Tall But True Tales of Touring

NEW AND EXCLUSIVE! Want to peel back the curtain? Want to learn the gritty truth about life on the road with the Angel Brothers? Then you need to read Keith Angel's Tall But True Tales of Touring.

18 Beans

Perhaps one of the most appealing aspects of touring with a band (apart from the actual performances) is the opportunity to stay in a string of luxurious hotels, usually at your own expense. Tales of hotel-room trashings, of TVs thrown from fifth-floor windows and general drink- and drug-induced debauchery hold a certain romantic allure for the travelling musician and music fan alike.

So it was with eager anticipation and much gleeful hand-rubbing that The Angel Brothers set off on their 2003 Autumn tour, determined to 'raise some hell' in exotic locations around the UK......Cut to 17th October, 11.00 am, somewhere inside a greasy cafe in the suburbs of Southampton. Two weeks into the hectic tour itinerary and it was becoming clear that things weren't working out exactly to plan on the hedonistic front: Jim & Jim, official funkmeisters of the band were in solemn and sombre mood; Dave Formula, self-confessed bon viveur, and the band's most experienced member cupped his lukewarm latte between hands that were shaking visibly with frustration. As the group of melancholy muses chomped their way doggedly through their 'Porky's pig-out bargain belly-buster breakfast (you too could look like this crude illustration of a hideously obese pig, psychotically clutching knife and fork ready to devour itself) the sorry tale began to unfold.....

Once again, rather than settling into the decadent yet convivial post-pig surroundings of the region's equivalent of the Chelsea Hotel, The Angel Brothers had found themselves virtually imprisoned in a somewhat less salubrious environment in the form of a typical English B&B. This fine establishment, it transpired, had much in common with other 'digs' or 'spikes' endured by the band throughout the rest of the tour: it was ostensibly respectable, neat and tidy; quintessentially English, and run by a blazer-clad, ex-military cove with a slight suggestion of a limp and an intense dislike of musicians and veggies. The initial welcome had been somewhat frosty and the rules were harsh: lights out by midnight, reveille at 07.00, breakfast before 08.00 (chef was only paid for an hour), no smoking and no women in rooms. The cells themselves were cold and inhospitable and the sheets were threadbare polyester or nylon. The windows were nailed shut.

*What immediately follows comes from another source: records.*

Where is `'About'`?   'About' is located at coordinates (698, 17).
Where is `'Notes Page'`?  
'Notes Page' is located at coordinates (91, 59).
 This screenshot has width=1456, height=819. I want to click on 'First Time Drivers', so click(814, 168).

Dave Formula (veggie) and Dave Angel (failed veggie) were the only band members determined to meet the breakfast curfew. After an interminable wait in the flock-wallpapered 'breakfast lounge', a paltry cooked offering was slammed down on the doily on front of them. It was a child's-size portion consisting of runny, nauseous scrambled egg, a smattering of mummified mushrooms and no less than eighteen baked beans, carefully counted by the incredulous Mr Formula. A side order of cold toast, Stork SB and a pot of one-bag weak tea completed the sumptuous repast. Dave remained stoically silent, determined to endure the ordeal with the kind of stiff-upper lip dignity and resolve that he had so often red about as a lad in the likes of Victor comic, Commando Books and such like.

After only partially breaking his fast, he got up, and, giving 'The Major' a disdainful, withering look, folded the house newspaper and retired to his room in disgust. He closed the door with a rather theatrical bang and then began to enthusiastically set about the destruction and 'trashing' of a stainless steel cruet set that he had cleverly smuggled out of the breakfast lounge wrapped in a stolen copy of the telegraph. Dave proceeded to prize open the sealed window frame and, in a gleeful frenzy, flung the wrecked remains of the infernal objects from his first-floor window, sending them spectacularly crashing onto the suburban street below where they exploded in a culinary riot of salt, pepper and non-brewed condiment!

DAVE FORMULA'S ON-TOUR TIP: "Always count your beans"
KEITH ANGEL'S ON-TOUR TIP: " Take your own home with you at all times"

NB> Editor's note: We have unconfirmed reports of a similar incident involving Andy Seward and a miniature, stainless steel teapot somewhere in the Tunbridge Wells area...
NB> Lost Property: If any hotels are missing an attractive blanket/bed throw, please contact Keith immediately for a swift return.